Встреча с Машей Ремезовой вселила в Касыма надежду обойтись вообще без трат. Таким хитрым поворотом дела Касым потешил бы и своё самолюбие: если Гагарин даст денег на выкуп Демарина, то оплатит свою погибель. В Бухаре ловкость тобольского тожира уподобят ловкости Ходжи Насредцина, и это честь. Но увы: никто из Ремезовых в лавке Касыма больше не появился. Касым выждал некоторое время и решил всё узнать сам.
Семёна Ульяныча он нашёл на строительстве кремля. Работники таскали доски и кирпичи, выкладывали стену, подбивая ряды, что-то сколачивали, обтёсывали, пилили, а Ремезов, потрясая зажатой в кулаке палкой, орал на мужиков, месивших в чане строительный раствор:
— Живее лопатами двигайте, курицы снулые! Золу раструсить надо! Ты чего песок в известь комом валишь, иуда? У тебя баба в щи тоже цельный кочан кидает или нашинкует его сперва?

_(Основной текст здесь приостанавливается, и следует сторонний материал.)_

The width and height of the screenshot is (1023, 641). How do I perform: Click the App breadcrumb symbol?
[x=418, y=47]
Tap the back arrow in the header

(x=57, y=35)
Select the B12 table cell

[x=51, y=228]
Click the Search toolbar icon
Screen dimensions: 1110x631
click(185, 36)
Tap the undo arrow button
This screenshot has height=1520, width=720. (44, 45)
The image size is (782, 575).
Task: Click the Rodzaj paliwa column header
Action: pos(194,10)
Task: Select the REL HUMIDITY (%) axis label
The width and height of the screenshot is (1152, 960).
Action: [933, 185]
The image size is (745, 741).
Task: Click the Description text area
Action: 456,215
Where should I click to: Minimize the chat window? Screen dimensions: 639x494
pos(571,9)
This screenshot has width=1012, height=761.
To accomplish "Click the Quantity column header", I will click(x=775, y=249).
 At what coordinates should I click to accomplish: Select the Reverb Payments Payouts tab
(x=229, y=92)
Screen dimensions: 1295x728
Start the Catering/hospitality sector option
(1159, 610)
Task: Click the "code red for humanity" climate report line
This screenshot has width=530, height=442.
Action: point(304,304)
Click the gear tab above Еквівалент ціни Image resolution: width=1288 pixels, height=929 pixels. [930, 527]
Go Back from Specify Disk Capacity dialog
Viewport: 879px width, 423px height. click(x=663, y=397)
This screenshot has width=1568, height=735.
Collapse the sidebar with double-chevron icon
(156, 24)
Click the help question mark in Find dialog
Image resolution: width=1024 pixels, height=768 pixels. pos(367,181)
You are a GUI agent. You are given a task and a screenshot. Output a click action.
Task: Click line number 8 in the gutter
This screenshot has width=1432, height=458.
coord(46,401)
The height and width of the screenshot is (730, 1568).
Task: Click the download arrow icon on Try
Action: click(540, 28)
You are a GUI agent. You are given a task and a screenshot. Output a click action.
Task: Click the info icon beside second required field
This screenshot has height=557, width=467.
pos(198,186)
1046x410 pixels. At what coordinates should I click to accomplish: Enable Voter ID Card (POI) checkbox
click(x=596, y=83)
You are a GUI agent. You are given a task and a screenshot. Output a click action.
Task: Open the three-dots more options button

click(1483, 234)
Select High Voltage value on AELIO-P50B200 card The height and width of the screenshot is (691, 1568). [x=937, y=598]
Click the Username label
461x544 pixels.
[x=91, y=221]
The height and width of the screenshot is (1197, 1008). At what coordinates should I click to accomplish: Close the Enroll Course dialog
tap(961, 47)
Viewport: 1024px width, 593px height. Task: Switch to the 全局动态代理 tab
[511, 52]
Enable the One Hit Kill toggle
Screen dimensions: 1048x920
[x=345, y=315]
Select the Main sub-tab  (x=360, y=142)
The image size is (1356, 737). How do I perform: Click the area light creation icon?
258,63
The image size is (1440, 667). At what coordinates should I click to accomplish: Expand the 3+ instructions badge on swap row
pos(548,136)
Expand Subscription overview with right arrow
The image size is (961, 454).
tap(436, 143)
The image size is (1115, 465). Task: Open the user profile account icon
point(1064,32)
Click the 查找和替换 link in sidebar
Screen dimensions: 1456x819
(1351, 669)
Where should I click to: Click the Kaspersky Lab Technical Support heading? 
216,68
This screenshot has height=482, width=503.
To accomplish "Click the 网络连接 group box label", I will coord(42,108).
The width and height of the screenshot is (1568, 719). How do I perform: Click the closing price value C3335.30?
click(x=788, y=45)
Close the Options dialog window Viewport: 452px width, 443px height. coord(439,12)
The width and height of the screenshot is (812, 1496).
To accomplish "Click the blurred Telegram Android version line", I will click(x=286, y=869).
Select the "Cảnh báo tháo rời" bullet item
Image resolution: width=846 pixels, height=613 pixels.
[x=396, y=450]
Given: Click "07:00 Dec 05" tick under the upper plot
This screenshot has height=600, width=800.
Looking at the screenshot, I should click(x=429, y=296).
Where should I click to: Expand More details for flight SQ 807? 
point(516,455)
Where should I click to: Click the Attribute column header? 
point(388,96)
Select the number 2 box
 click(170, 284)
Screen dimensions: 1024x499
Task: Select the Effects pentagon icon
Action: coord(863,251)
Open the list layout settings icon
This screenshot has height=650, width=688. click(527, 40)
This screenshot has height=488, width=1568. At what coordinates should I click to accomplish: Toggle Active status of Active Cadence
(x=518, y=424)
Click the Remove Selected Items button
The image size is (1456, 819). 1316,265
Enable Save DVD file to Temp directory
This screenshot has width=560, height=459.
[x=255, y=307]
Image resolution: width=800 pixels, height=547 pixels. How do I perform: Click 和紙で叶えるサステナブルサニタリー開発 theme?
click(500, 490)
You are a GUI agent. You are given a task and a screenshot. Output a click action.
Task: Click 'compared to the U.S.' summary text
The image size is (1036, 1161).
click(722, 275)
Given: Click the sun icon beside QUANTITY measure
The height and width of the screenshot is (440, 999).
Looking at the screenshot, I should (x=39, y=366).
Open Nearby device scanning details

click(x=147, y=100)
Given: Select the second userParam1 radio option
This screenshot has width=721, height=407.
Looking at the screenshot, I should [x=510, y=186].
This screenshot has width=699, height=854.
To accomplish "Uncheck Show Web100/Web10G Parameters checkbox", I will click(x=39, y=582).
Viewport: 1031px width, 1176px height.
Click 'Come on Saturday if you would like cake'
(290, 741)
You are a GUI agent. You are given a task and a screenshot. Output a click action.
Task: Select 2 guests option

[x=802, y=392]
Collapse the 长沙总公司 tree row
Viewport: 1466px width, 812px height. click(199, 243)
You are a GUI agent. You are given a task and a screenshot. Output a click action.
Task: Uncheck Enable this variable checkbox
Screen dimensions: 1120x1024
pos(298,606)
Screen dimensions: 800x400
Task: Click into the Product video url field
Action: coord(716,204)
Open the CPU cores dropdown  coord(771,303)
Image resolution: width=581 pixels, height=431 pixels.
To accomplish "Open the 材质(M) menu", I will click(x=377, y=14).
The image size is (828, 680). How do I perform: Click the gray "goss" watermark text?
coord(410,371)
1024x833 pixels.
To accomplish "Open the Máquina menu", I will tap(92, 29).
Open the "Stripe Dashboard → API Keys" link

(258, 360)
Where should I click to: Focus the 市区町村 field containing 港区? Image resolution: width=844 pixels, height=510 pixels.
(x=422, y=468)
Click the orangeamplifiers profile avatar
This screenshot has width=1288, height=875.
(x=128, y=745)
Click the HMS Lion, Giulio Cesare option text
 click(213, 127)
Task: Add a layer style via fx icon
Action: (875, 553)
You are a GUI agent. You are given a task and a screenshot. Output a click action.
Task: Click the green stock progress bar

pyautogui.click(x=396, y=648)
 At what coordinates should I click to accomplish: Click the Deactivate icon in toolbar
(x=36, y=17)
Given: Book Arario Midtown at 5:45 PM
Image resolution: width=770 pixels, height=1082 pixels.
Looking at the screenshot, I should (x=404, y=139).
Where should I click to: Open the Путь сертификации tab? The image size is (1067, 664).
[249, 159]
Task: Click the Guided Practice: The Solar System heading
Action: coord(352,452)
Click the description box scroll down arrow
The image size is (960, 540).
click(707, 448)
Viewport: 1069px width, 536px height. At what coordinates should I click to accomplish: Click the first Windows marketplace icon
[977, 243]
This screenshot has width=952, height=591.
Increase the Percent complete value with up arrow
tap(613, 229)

— Салам, Семён-эфенди, — сказал Касым.
Семён Ульяныч оглянулся, опуская палку.
— A-а, это ты, — пробурчал он. — Чего хотел?
Ремезов всегда был крикливым и сварливым, но за шумным буйством у него прятались лукавство, тайное добродушие, понимание несовершенства людей и мира. А сейчас Касым почувствовал, что в старике остались одни только острые углы, одна только злая нетерпимость.
— Хотел спросить тебя, Семён-ата, будешь ли ты помогать мне с выкупом вашего офицера Вани Демарина. Мне к губернатору хода нет.
— Пусть этот фицер сдохнет у степняков! — отрезал Семён Ульяныч. — И пальцем не шевельну! А выручишь его — сам щенка утоплю!
— А как же твоя Мариам? — осторожно напомнил Касым.
— Обоих в мешок — и в Иртыш!
— За что такая немилость?
В глазах Ремезова блеснули слёзы.
— Убирайся отсюда, Касым! — крикнул он. — Не трави душу!
Что ж, Касым мог обойтись и без денег губернатора, хотя очень жалко. Но трудность открылась в ином обстоятельстве. Никто из бухарцев или татар не знал, где в Тур-гайских степях находится ханака Чимбая — Таш-тирма. И никто из тоболяков тоже не знал. Её место было известно лишь Леонтию Ремезову, который в прошлом году ездил на Трёхглавый мар бугровать. Правда, золото ему не далось. Леонтий рассказывал, что его ограбил зайсанг Онхудай. Однако Леонтий ведь не забыл дорогу к ханаке.